After queuing for the (one) baby changing area, we descend wearily to the lower level, bracing ourselves for the moment of truth. Will they actually have Tadople’s lit évolutif and table and chairs in stock? I fear that if they do not, I may have to be dragged out of Ikea kicking and screaming. And foaming at the mouth. Luckily all is where it should be, and we unload our bounty at the checkout. Somehow along the way we have also amassed one wooden train set, two flower cushions for Tadpole’s chairs, plastic beakers, plastic plates, a throw for the sofa and a picture frame for my vitriolica thumbnail poster. It could have been worse: to our credit we have resisted both the scented candles and the ‘fun’ ice cube trays for the first time.

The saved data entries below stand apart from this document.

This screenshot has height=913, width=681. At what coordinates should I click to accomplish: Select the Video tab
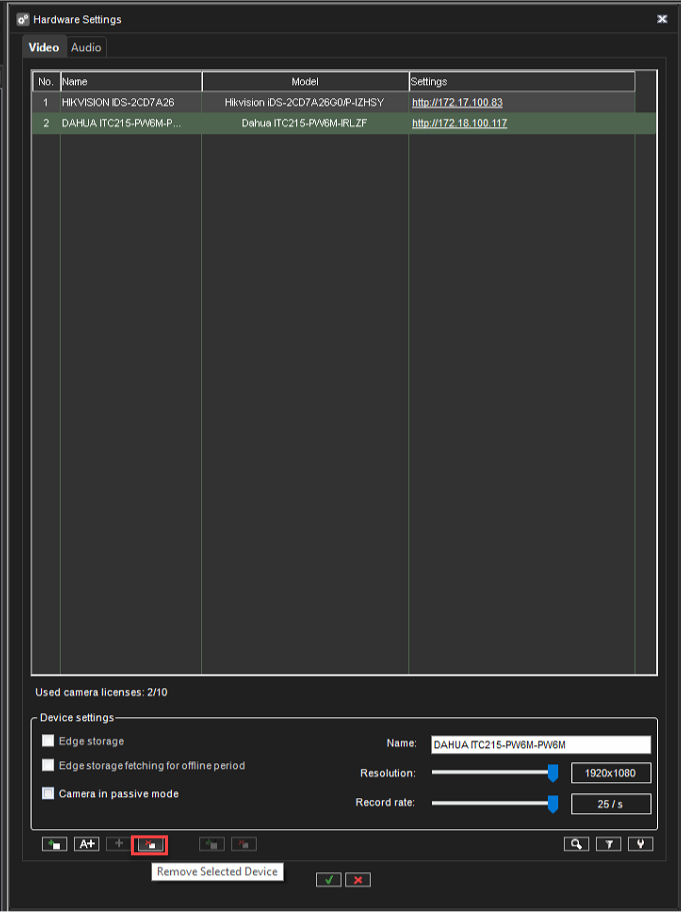pyautogui.click(x=44, y=48)
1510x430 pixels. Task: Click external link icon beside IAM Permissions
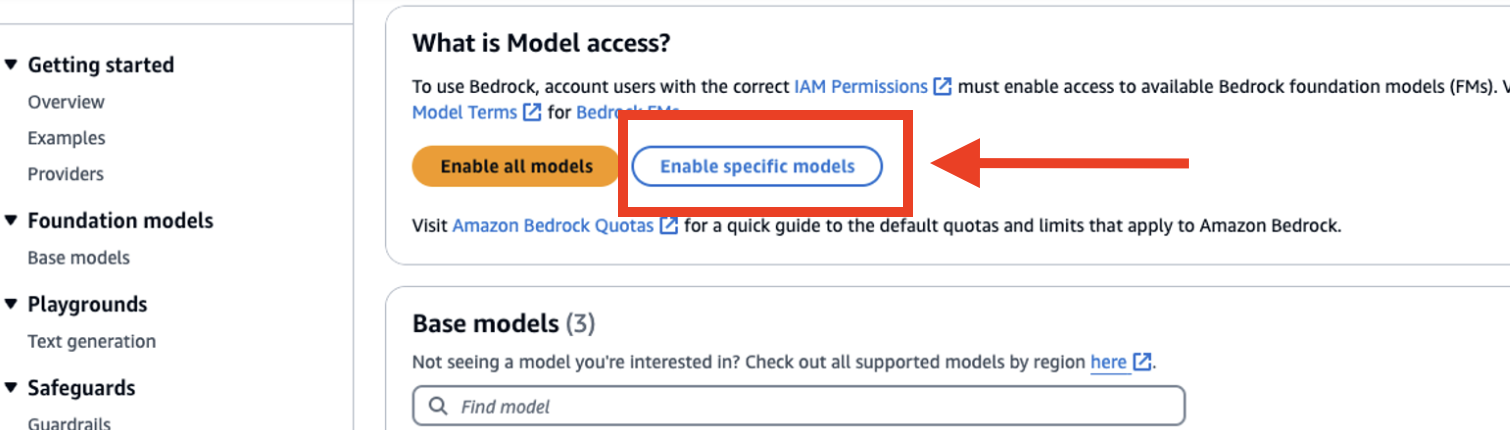point(942,87)
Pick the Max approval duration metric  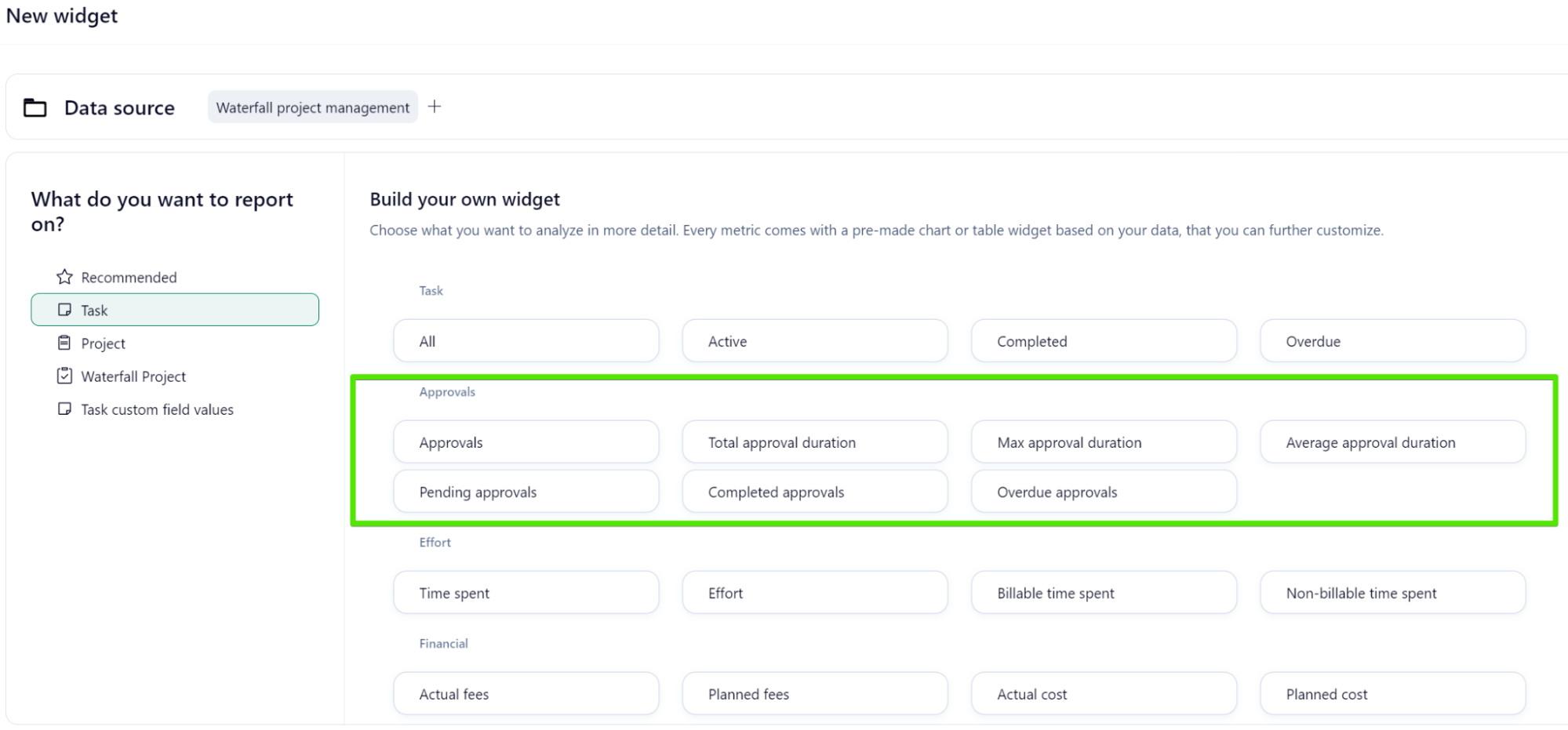(x=1103, y=442)
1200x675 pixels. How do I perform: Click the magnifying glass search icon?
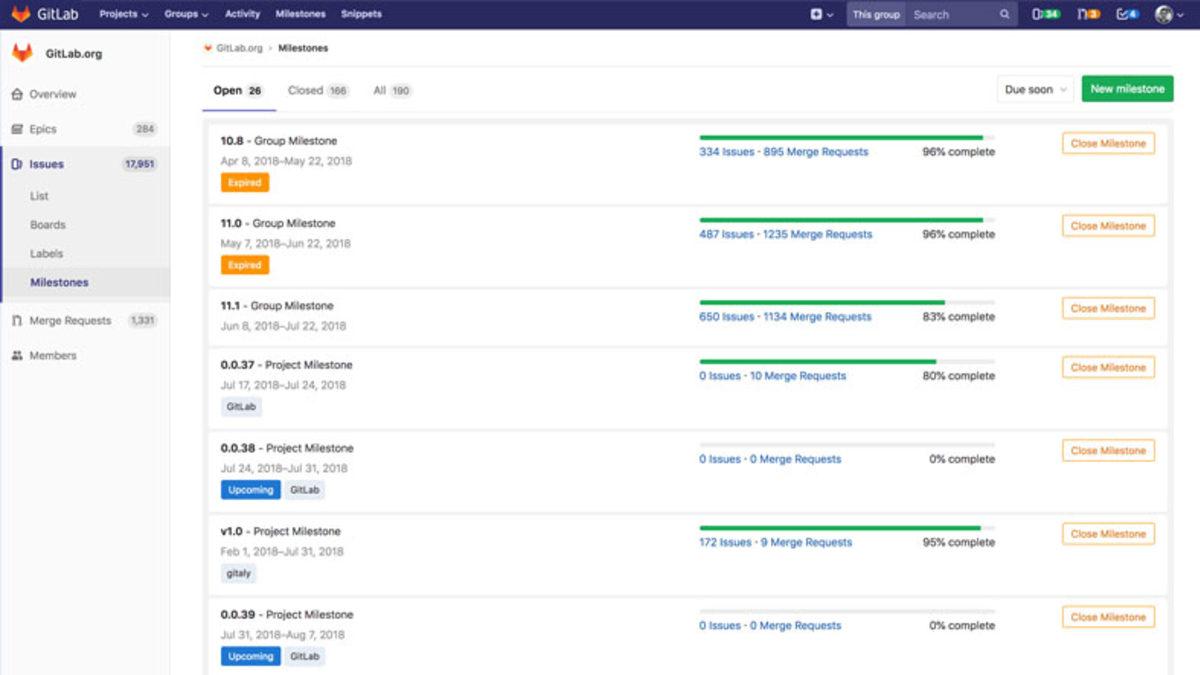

I giggle at a family struggling to stuff a king-size matress into the back of their small hatchback car. I feel a little less smug when we attempt to load the Tadpole bed into our borrowed Yaris verso. The front of the box arrives at gearstick level. I secure some rope around the seat headrests and across the front of the carton in a pathetic attempt to make the car less of a potential deathtrap.

FOUR WHOLE HOURS from door to door. I give thanks to the Lord that this bed can be extended to a maximum length of two metres, and may even see Tadpole into adulthood.

I don’t plan to repeat that experience again in a hurry.